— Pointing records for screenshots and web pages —
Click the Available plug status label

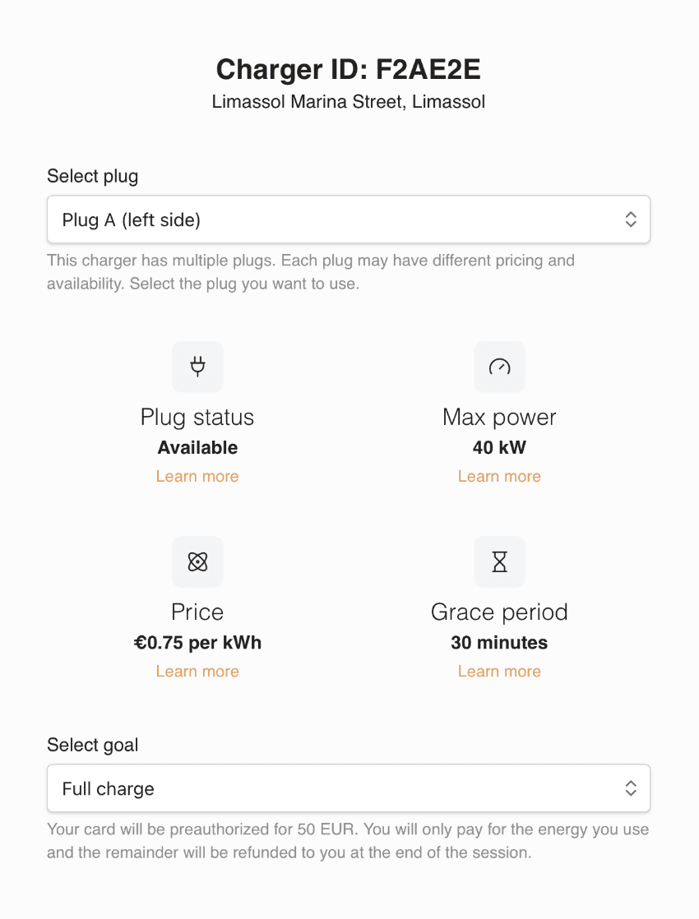coord(197,447)
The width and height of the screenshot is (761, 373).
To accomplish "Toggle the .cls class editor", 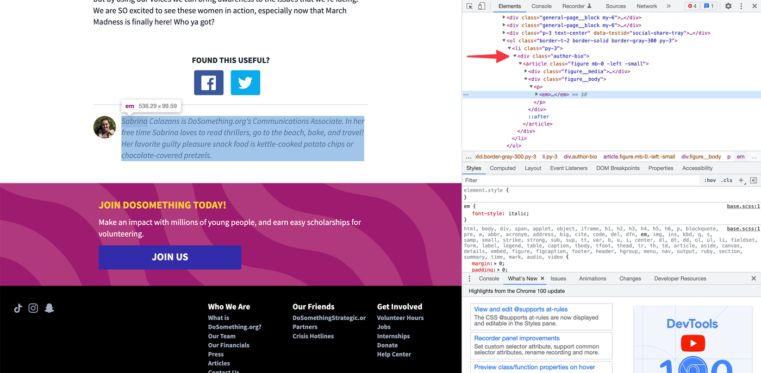I will point(727,180).
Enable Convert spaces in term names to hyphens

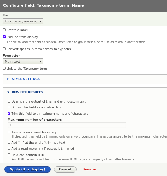pos(4,49)
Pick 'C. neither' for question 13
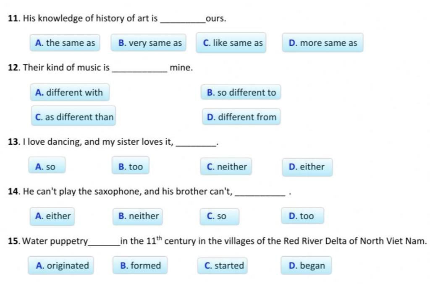Viewport: 430px width, 284px height. click(226, 167)
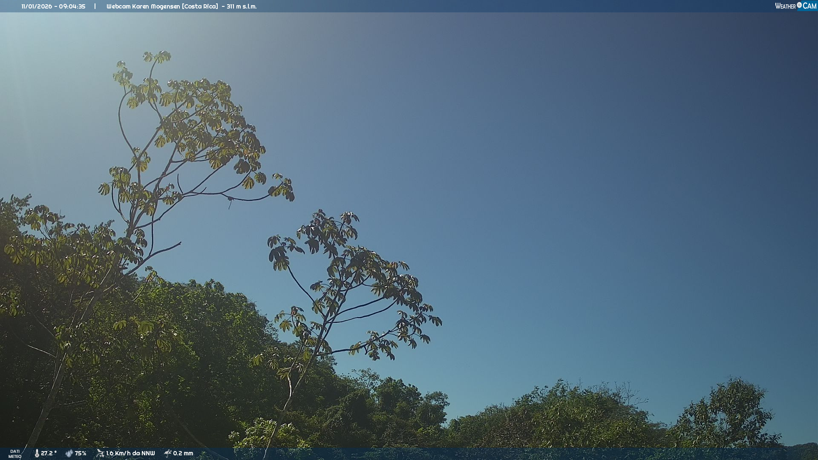Click the thermometer temperature icon

tap(37, 453)
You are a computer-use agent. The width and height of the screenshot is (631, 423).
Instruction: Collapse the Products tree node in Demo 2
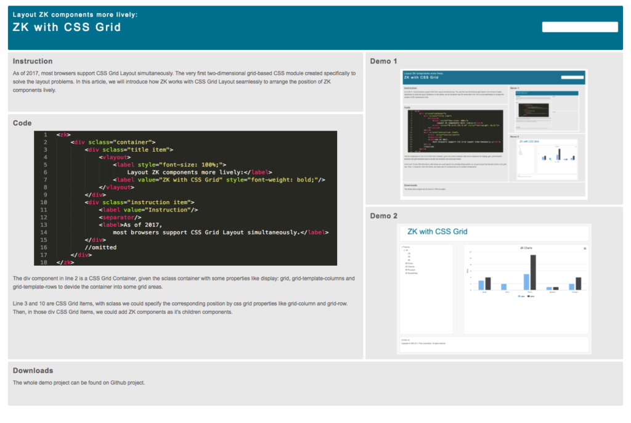[x=402, y=247]
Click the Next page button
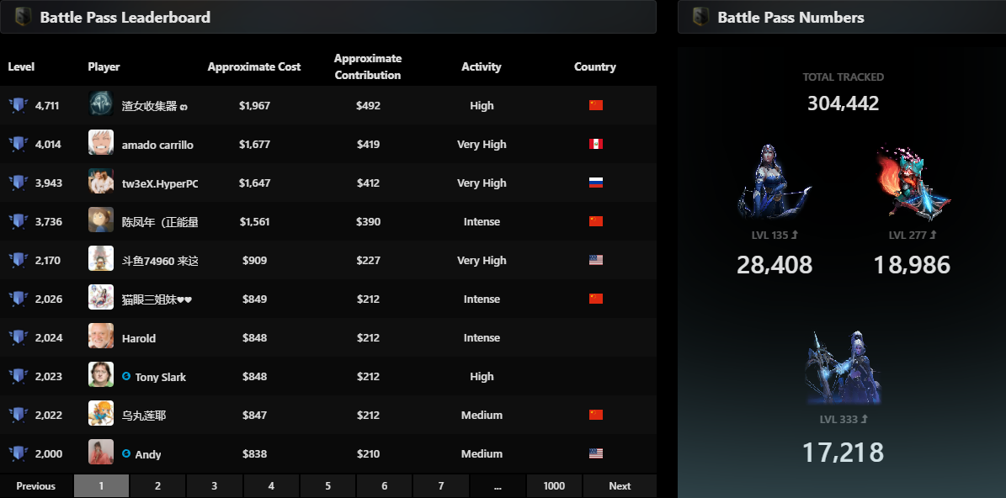Screen dimensions: 1006x498 [x=620, y=486]
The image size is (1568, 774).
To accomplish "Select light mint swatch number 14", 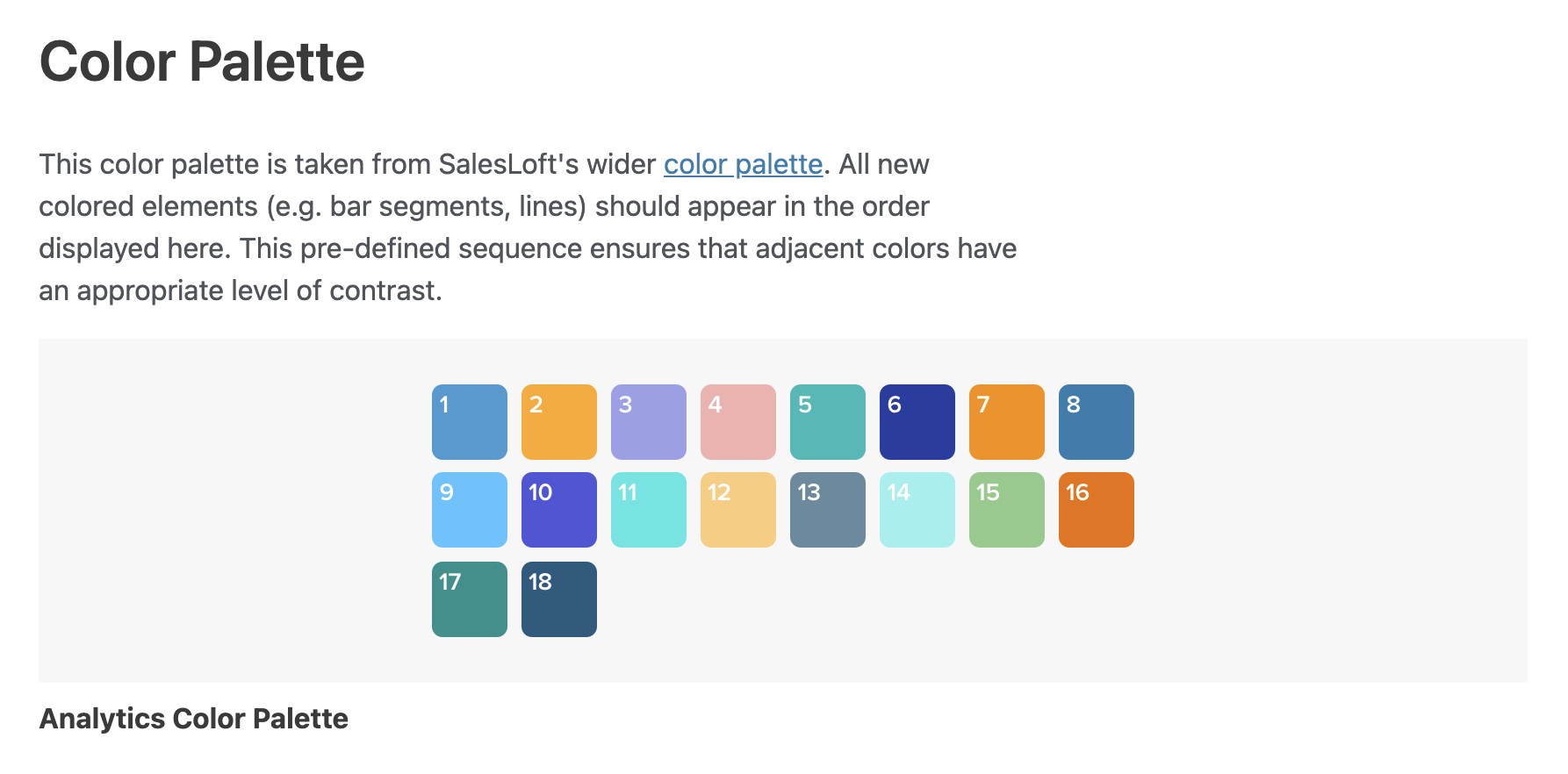I will click(x=917, y=510).
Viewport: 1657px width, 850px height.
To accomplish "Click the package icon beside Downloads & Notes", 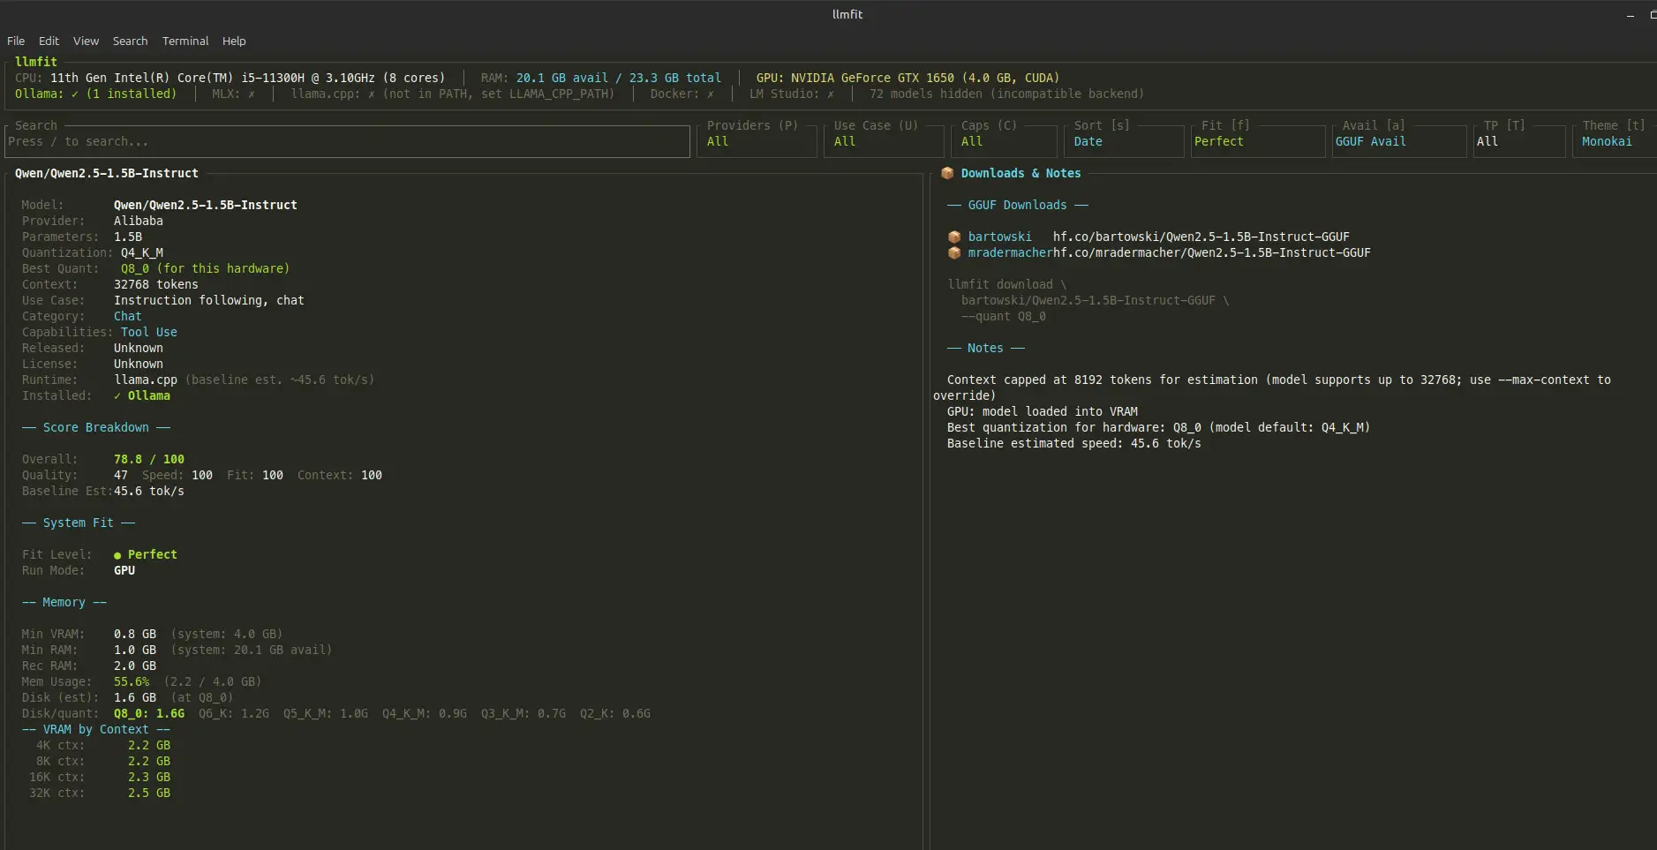I will tap(947, 173).
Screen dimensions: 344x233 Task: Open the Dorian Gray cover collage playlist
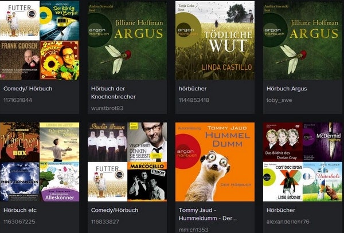pos(303,162)
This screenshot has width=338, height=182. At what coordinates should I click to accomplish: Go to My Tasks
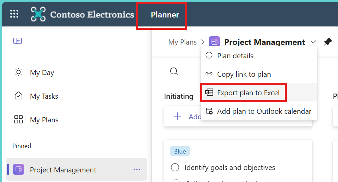point(44,96)
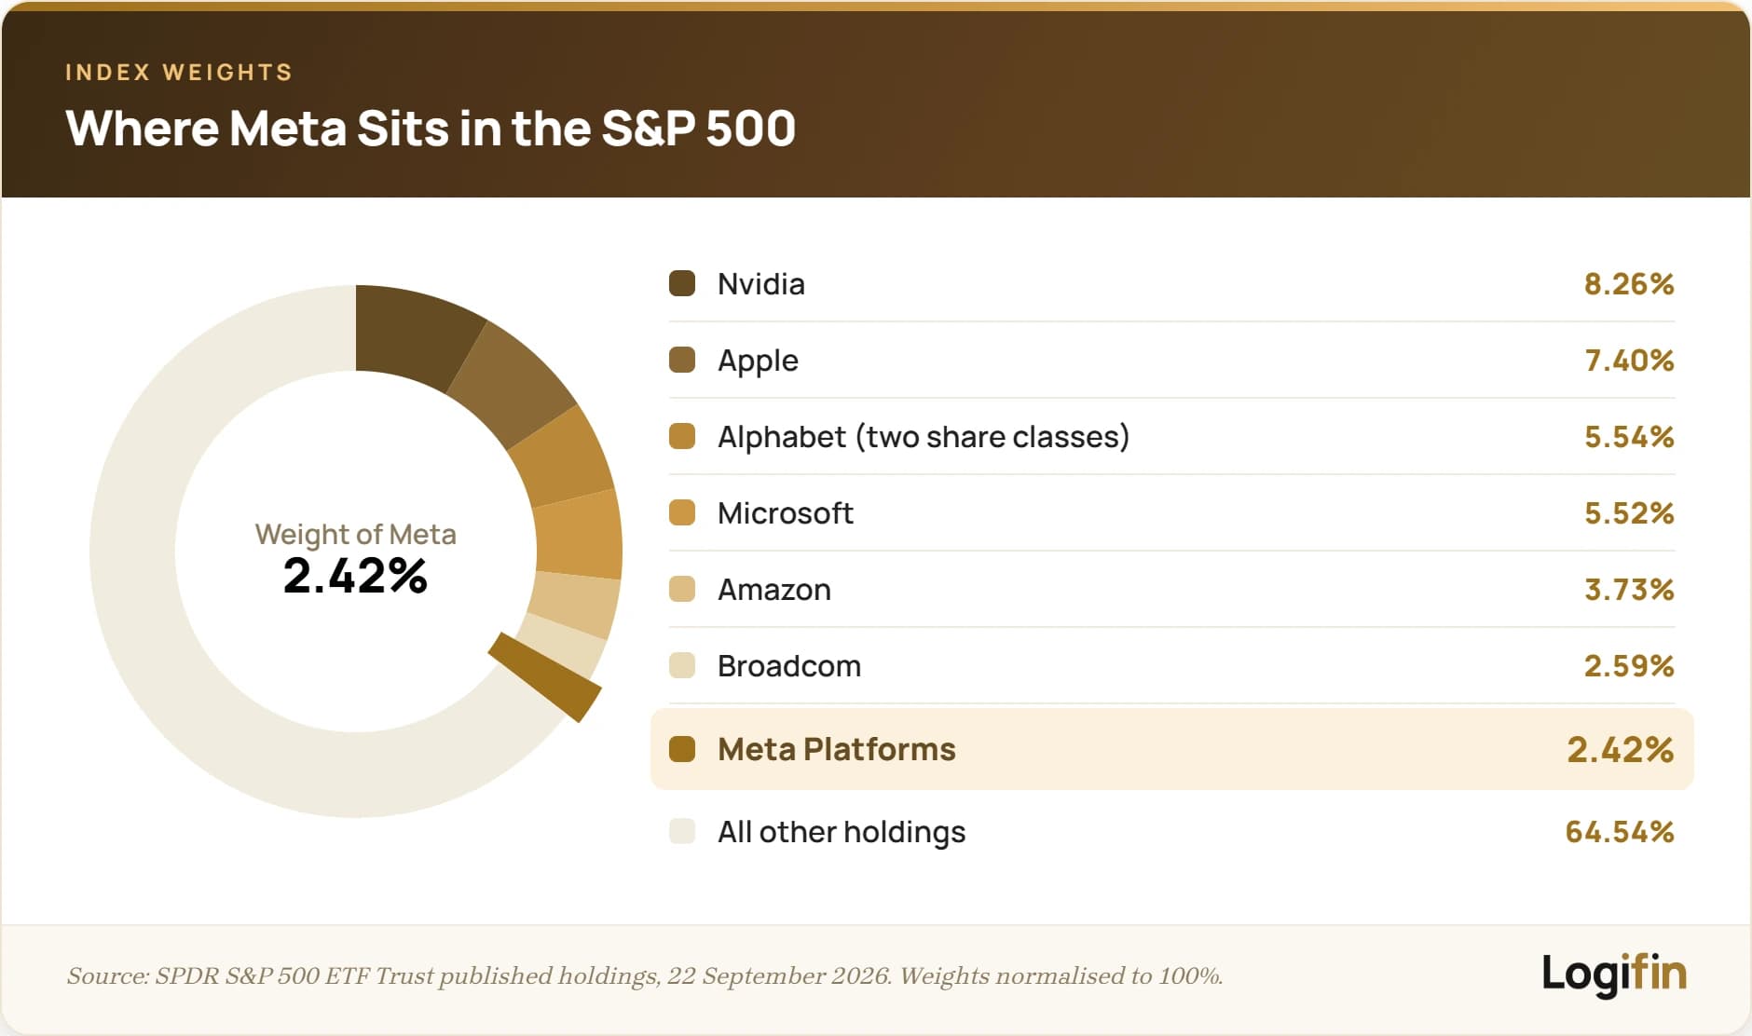The width and height of the screenshot is (1752, 1036).
Task: Click the Weight of Meta center label
Action: (355, 534)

— What this task involves —
Please return the lines from the one containing "This screenshot has" through the end of the records, word for word. Leave the pictures out.

— Result for this task —
This screenshot has width=338, height=182. At what coordinates should I click to accomplish: Go to My Tasks
point(44,96)
The width and height of the screenshot is (1752, 1036).
Task: Click the Weight of Meta center label
Action: (355, 534)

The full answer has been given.